With authors becoming more comfortable either DIYing their own book covers or having some good friends in their chapter who are excellent copyeditors or website designers (see above recession skills section), authors are feeling like self-publishing is definitely within their grasp. I think most authors I speak to are leaving traditional publishing on the table and participating in online pitches (Twitter is a common space for this) or saving their pennies to attend RWA National or great state conferences (New Jersey’s Romance Writers conference, Put Your Heart in a Book, is popular among mid-Atlantic writers for the number of New York editors who hear pitches at it). Somehow having control over publishing a book or two, while perhaps also looking at going the traditional route, is seen as more attractive then submitting manuscripts to chapter contests, and I can understand why.

How Chapter Contests Could Evolve

Awesome chapters like mine (I had to show our killer logo designed by the ever-so-talented Vikki Jankowski, our president) are eager to combine our efforts with other chapters. Who is with us? What would that look like?

Looking at the above pressures and taking a new approach to chapter contests is the answer to save the genre. The goal is to help writers get published, right? The foremost piece to consider is that there are chapter costs to pay judges (good ones) for their time. Why are we all so separate as chapters even though each of us belongs to RWA? If several chapters in my home state of Pennsylvania could band together with some New Jersey chapters and the awesome Maryland Romance Writers, think of how much money we could offer as a prize or to pay the fee of a big name judge!

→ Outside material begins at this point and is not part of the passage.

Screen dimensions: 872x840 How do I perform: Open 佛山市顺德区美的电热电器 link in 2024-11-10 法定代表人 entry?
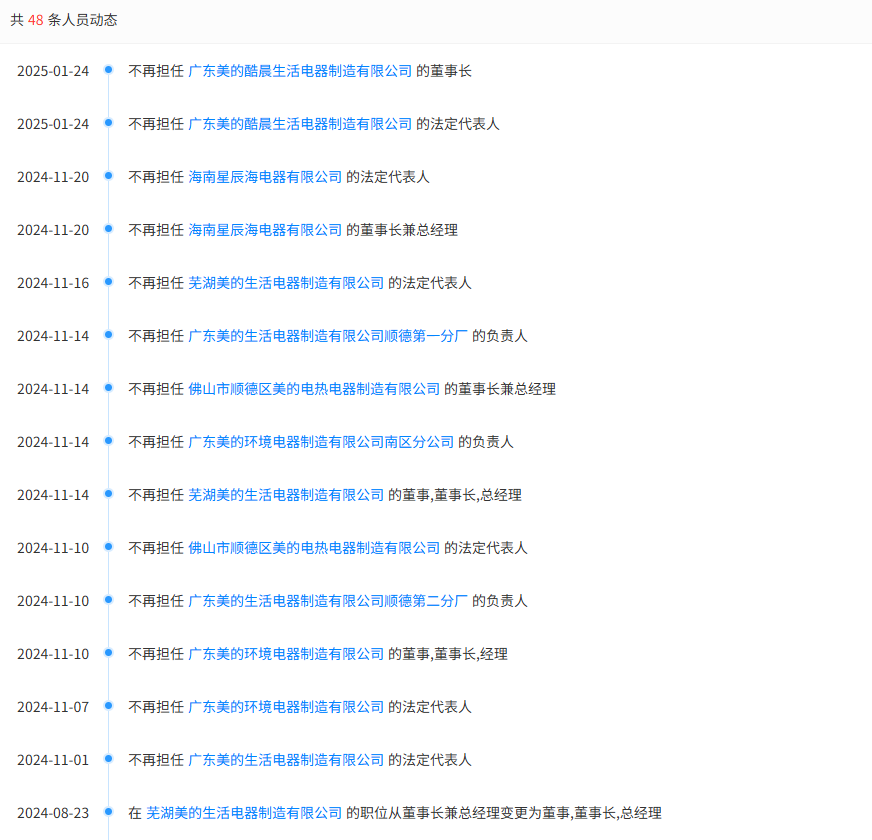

This type of contest could also garner more media coverage, giving the contest more cachet in terms of the author actually being able to use the award in a query letter or to help sell a pitch. With videoconferencing available, there are no longer the same set of excuses to not do this kind of collaboration. Let’s wake up, people, and smell the 21st century coffee! My awesome chapter, Pocono-Lehigh Romance Writers, is already reaching out to local chapters to see what cooperation potential exists – let me know if you’re interested in getting on our outreach list.

So what are our possible options for the reinvented contest?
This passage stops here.